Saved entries
:::::

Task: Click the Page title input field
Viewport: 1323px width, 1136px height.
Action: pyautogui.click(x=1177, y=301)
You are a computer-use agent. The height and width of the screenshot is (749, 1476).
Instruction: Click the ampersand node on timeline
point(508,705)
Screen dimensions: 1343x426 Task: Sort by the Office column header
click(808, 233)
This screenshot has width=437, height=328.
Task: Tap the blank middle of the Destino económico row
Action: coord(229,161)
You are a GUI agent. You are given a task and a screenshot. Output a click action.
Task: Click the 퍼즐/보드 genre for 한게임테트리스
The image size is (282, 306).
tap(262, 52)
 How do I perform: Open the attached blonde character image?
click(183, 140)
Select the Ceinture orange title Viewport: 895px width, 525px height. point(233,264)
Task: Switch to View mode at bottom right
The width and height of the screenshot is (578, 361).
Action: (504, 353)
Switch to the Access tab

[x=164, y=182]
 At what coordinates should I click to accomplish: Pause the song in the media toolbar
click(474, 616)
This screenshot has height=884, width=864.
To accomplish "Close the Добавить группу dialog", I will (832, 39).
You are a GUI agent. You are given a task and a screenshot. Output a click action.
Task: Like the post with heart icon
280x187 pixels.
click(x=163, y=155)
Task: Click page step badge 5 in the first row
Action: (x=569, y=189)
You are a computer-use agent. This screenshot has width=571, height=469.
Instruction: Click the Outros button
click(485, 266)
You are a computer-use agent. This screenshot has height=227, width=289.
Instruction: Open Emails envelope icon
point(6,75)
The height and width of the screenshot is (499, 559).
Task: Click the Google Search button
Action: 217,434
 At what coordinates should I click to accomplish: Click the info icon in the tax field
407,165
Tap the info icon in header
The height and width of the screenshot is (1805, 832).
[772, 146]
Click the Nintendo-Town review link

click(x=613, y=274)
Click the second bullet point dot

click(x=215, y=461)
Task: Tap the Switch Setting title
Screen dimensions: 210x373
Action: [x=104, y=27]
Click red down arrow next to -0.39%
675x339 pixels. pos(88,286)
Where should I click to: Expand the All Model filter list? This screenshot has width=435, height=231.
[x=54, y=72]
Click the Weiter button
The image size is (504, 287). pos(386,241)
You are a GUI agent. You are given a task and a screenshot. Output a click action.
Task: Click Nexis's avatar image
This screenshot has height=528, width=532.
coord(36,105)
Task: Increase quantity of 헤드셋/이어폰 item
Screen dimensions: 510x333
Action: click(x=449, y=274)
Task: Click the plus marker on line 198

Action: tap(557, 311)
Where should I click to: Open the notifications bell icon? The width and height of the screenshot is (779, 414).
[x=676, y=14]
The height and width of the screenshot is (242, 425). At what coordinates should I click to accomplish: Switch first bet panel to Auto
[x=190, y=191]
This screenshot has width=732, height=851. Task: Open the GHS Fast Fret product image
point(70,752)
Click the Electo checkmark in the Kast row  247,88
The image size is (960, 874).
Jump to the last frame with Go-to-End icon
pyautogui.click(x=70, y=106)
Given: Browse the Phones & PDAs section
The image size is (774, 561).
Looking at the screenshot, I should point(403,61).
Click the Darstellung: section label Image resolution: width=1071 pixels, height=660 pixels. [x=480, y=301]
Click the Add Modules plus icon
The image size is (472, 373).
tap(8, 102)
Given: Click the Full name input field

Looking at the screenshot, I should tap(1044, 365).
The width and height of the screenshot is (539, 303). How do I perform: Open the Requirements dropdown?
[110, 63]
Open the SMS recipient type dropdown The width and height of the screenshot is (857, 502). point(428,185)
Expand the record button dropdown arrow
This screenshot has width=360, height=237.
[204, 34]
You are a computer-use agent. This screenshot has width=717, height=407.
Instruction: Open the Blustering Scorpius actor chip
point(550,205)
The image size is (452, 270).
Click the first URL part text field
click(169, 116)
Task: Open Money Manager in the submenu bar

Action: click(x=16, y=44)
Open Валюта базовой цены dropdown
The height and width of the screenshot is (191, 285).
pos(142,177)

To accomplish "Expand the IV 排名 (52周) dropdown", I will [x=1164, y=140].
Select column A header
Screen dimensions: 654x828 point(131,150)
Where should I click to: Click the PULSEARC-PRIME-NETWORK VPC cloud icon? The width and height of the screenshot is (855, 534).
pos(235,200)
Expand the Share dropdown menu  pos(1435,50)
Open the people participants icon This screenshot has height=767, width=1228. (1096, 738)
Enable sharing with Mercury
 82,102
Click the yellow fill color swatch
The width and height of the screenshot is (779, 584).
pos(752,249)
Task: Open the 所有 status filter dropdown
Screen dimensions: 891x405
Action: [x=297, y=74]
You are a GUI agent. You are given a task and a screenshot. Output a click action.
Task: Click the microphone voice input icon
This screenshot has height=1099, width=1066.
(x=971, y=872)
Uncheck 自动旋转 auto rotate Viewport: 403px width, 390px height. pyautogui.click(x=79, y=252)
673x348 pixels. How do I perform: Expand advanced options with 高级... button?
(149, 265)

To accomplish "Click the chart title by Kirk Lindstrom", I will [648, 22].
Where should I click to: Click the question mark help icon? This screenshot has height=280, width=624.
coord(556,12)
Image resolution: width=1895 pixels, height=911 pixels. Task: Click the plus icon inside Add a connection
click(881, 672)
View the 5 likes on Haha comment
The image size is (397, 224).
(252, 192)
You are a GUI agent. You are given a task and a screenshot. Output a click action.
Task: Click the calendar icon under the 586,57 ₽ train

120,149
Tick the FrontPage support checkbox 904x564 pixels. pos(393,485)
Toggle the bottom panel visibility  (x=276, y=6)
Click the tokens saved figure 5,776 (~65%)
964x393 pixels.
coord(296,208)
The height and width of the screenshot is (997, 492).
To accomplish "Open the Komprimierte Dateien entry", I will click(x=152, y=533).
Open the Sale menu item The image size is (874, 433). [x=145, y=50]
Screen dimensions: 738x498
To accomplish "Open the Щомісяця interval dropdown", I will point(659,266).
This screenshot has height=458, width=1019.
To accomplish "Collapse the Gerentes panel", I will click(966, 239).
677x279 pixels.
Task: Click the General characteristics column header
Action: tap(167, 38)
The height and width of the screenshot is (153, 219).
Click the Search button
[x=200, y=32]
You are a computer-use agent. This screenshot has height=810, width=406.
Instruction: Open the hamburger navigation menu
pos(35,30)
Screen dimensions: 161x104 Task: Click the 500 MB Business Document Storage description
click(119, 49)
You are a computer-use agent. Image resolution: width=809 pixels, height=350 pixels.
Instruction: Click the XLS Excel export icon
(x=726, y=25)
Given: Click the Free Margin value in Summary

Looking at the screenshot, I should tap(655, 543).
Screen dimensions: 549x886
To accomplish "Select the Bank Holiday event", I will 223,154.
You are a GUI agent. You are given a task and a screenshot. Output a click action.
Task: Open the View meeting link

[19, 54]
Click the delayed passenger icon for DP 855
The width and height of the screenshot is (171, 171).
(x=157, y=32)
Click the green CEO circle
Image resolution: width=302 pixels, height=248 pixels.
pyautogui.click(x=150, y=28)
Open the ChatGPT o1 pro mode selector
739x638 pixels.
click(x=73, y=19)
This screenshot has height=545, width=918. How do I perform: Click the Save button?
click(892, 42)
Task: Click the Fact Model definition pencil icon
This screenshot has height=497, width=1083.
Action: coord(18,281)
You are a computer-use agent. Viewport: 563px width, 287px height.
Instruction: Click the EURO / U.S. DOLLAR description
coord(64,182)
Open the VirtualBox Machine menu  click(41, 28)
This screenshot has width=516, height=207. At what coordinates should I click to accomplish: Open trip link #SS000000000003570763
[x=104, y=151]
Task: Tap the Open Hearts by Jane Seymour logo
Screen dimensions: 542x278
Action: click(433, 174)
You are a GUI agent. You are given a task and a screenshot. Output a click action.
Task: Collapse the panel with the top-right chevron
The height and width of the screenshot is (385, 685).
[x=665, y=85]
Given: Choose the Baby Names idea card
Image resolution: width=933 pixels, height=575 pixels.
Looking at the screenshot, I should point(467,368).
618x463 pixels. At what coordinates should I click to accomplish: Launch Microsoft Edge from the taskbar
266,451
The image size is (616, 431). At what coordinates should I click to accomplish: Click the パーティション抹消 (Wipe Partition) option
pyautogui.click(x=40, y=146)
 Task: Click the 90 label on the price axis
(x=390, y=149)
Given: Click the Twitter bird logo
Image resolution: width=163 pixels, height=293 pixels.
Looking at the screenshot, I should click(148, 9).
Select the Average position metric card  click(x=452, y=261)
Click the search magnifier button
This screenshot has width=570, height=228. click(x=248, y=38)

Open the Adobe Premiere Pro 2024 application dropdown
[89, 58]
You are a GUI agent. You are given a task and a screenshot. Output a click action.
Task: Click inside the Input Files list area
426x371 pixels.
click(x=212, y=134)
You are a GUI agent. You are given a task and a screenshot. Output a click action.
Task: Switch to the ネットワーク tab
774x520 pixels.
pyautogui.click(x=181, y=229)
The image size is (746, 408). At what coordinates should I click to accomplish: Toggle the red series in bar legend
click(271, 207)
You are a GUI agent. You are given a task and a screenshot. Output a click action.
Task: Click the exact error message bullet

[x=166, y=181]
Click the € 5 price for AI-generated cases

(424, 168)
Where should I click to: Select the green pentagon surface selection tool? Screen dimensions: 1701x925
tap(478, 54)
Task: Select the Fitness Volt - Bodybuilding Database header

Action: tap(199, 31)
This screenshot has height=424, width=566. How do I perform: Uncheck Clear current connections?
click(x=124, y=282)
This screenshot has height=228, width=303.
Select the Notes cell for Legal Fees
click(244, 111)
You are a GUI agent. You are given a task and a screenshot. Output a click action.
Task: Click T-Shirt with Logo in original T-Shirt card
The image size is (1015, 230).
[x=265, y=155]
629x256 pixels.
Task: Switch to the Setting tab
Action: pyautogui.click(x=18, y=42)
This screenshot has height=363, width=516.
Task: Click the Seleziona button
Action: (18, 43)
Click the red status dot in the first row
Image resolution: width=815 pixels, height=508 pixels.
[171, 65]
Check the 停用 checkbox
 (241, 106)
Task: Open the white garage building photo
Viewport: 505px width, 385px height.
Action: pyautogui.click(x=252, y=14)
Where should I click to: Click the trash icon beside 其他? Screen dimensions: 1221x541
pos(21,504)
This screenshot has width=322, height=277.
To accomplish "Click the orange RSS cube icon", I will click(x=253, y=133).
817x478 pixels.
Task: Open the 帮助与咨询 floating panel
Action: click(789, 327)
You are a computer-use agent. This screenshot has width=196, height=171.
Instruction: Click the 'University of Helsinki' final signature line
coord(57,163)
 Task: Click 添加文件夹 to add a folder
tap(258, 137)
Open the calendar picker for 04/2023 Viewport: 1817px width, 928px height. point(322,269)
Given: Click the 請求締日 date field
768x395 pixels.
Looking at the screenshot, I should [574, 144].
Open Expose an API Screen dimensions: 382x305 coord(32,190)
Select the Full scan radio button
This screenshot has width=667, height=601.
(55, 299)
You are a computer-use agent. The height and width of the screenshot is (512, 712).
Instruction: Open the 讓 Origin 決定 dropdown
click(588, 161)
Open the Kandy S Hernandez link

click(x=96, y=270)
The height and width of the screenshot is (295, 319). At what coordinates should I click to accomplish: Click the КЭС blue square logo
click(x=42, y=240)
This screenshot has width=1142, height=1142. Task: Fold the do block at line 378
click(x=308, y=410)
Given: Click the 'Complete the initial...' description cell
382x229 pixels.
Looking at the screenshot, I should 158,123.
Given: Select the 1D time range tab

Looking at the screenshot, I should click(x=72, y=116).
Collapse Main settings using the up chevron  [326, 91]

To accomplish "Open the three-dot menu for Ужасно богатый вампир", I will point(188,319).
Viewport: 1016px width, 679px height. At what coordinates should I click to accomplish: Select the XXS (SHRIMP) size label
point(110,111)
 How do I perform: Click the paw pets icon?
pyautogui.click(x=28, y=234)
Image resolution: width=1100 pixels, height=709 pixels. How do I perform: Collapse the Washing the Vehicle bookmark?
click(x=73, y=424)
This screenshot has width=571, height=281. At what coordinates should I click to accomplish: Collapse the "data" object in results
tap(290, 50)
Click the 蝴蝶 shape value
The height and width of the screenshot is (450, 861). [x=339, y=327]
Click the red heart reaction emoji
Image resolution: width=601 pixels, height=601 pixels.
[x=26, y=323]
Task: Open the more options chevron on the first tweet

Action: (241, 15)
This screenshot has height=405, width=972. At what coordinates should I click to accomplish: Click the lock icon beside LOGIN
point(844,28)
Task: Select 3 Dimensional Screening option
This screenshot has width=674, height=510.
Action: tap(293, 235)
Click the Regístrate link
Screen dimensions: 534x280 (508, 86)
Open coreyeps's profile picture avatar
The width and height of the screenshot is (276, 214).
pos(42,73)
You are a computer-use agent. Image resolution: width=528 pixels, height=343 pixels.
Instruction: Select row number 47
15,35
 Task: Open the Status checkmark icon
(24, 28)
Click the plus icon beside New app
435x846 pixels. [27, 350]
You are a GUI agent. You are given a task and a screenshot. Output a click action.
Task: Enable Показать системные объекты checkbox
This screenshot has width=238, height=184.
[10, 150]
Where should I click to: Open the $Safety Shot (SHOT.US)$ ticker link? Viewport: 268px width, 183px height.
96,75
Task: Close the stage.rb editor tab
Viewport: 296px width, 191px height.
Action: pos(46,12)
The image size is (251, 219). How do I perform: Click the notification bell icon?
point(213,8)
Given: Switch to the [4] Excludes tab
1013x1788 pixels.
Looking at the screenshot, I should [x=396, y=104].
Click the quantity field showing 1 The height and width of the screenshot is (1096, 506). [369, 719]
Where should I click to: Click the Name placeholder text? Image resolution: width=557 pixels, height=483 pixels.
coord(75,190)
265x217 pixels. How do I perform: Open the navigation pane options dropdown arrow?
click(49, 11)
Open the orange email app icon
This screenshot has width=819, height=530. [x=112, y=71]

:::::

◆ What needs to be done:
Output, please, only the lines running from the start of the entries through the line that contains "has height=227, width=289.", including both of those lines.

◆ Solved exercise:
Task: Click the Page title input field
Viewport: 1323px width, 1136px height.
Action: pyautogui.click(x=1177, y=301)
You are a computer-use agent. The height and width of the screenshot is (749, 1476).
Instruction: Click the ampersand node on timeline
point(508,705)
Screen dimensions: 1343x426 Task: Sort by the Office column header
click(808, 233)
This screenshot has width=437, height=328.
Task: Tap the blank middle of the Destino económico row
Action: coord(229,161)
You are a GUI agent. You are given a task and a screenshot. Output a click action.
Task: Click the 퍼즐/보드 genre for 한게임테트리스
The image size is (282, 306).
tap(262, 52)
 How do I perform: Open the attached blonde character image?
click(183, 140)
Select the Ceinture orange title Viewport: 895px width, 525px height. point(233,264)
Task: Switch to View mode at bottom right
The width and height of the screenshot is (578, 361).
Action: (504, 353)
Switch to the Access tab

[x=164, y=182]
 At what coordinates should I click to accomplish: Pause the song in the media toolbar
click(474, 616)
This screenshot has height=884, width=864.
To accomplish "Close the Добавить группу dialog", I will (832, 39).
You are a GUI agent. You are given a task and a screenshot. Output a click action.
Task: Like the post with heart icon
280x187 pixels.
click(x=163, y=155)
Task: Click page step badge 5 in the first row
Action: (x=569, y=189)
You are a computer-use agent. This screenshot has width=571, height=469.
Instruction: Click the Outros button
click(485, 266)
You are a computer-use agent. This screenshot has height=227, width=289.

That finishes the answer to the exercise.